Deux courts métrages d’une ving­taine de minutes chacun composent ce programme conçu pour les fêtes. Le premier, Le Noël de Koma­neko, est un film japo­nais de marion­nettes, sans autres paroles que des onoma­to­pées. Un jeune ourson attend avec impa­tience la venue de ses parents pour Noël. Il a telle­ment hâte de les voir qu’il leur confec­tionne des poupées. Mais ils ne vien­dront pas… Son ami Radi-bo décide alors de construire un véhi­cule pour les rejoindre. Étrange option que d’avoir choisi un film aussi triste comme intro­duc­tion à Noël.

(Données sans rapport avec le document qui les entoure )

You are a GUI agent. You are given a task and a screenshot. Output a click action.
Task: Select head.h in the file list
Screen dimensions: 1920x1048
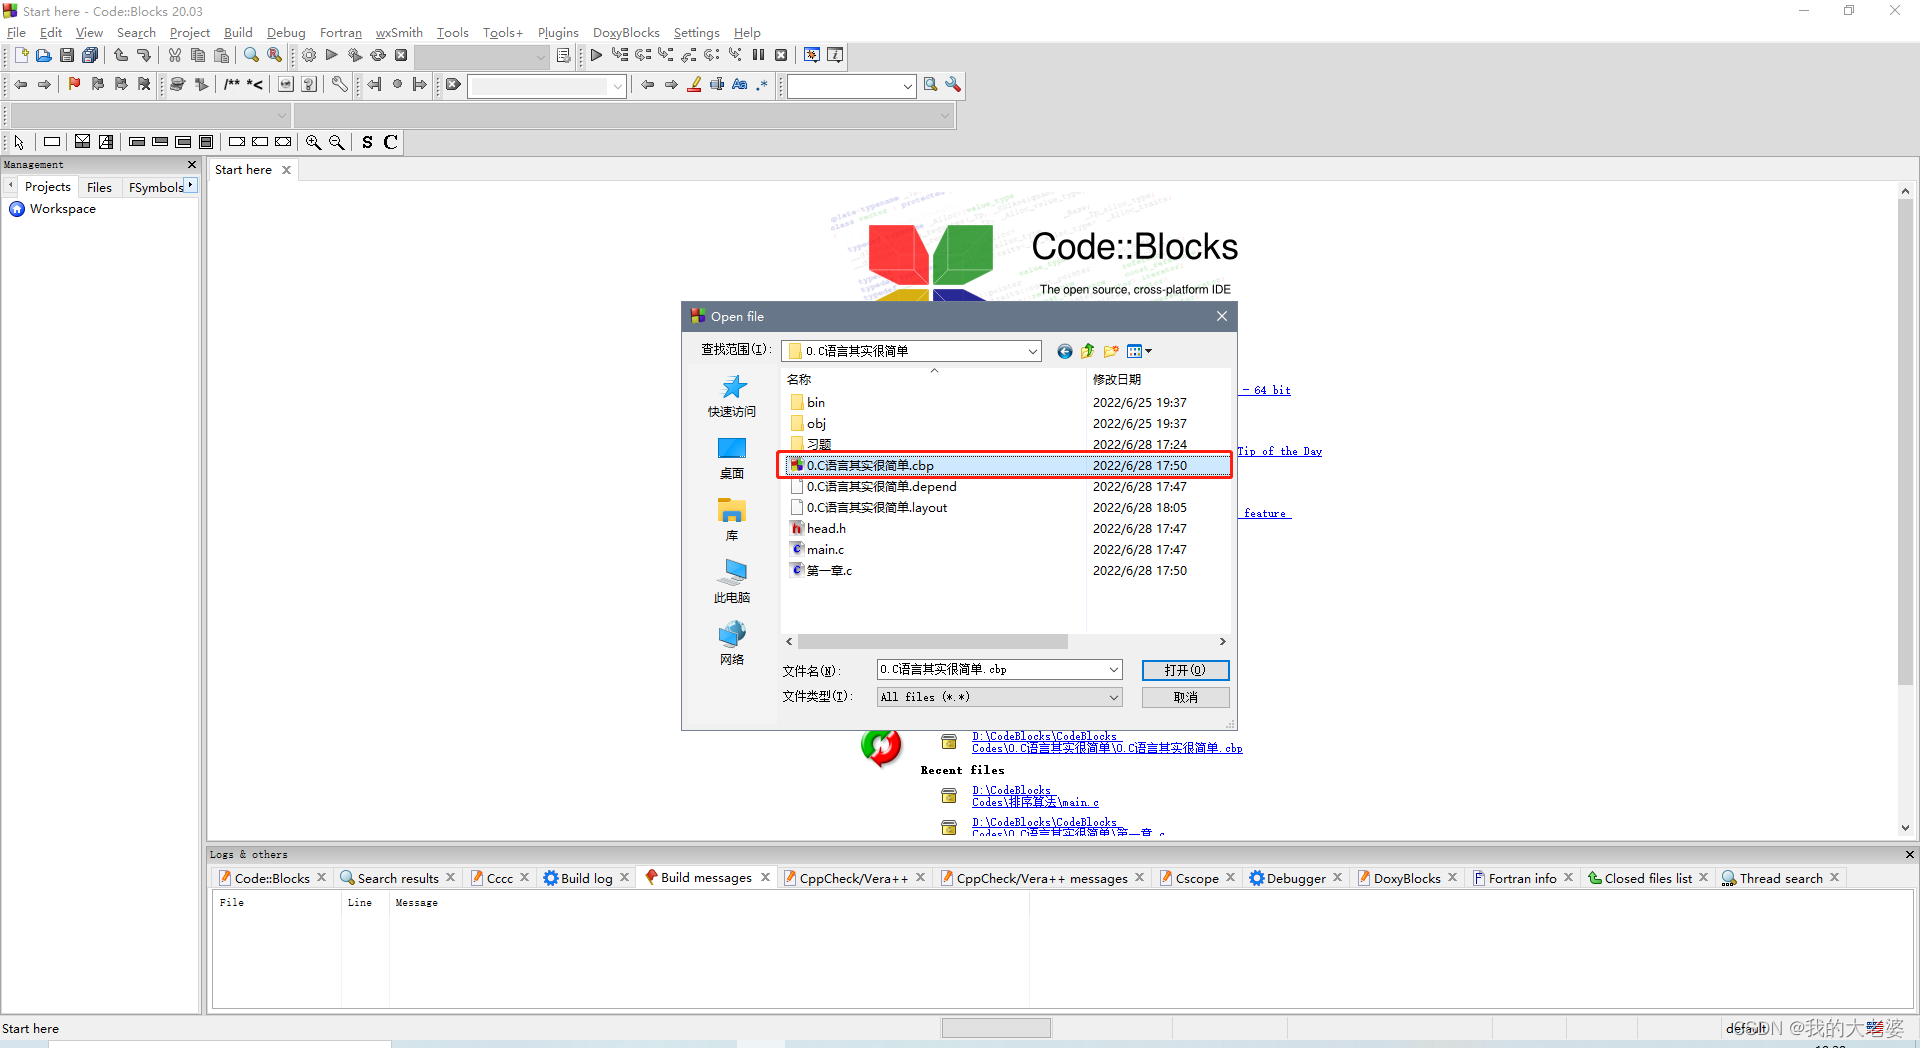tap(825, 528)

Si les marion­nettes sont adorables, l’his­toire est trop dure pour les plus jeunes. Heureu­se­ment, le second film est déli­cat et tiré d’une légende russe trans­po­sée en Savoie. Le Père Frimas est une sorte de dieu de la neige qui vit en forêt. Sa tâche consiste à s’as­su­rer que les arbres soient bien blancs, que le manteau neigeux soit bien réparti. Mais quand une nouvelle venue au village force son mari à aller cher­cher du bois en plein hiver, cela réveille Sylvain, l’es­prit de la forêt, et plus rien ne se passe alors comme prévu ! Bourré d’idées visuelles, ingé­nieux, ce film, très gracieu­se­ment dessiné, reprend quelques tradi­tions savoyardes avant qu’elles ne soient complè­te­ment oubliées. Origi­nal et très mignon.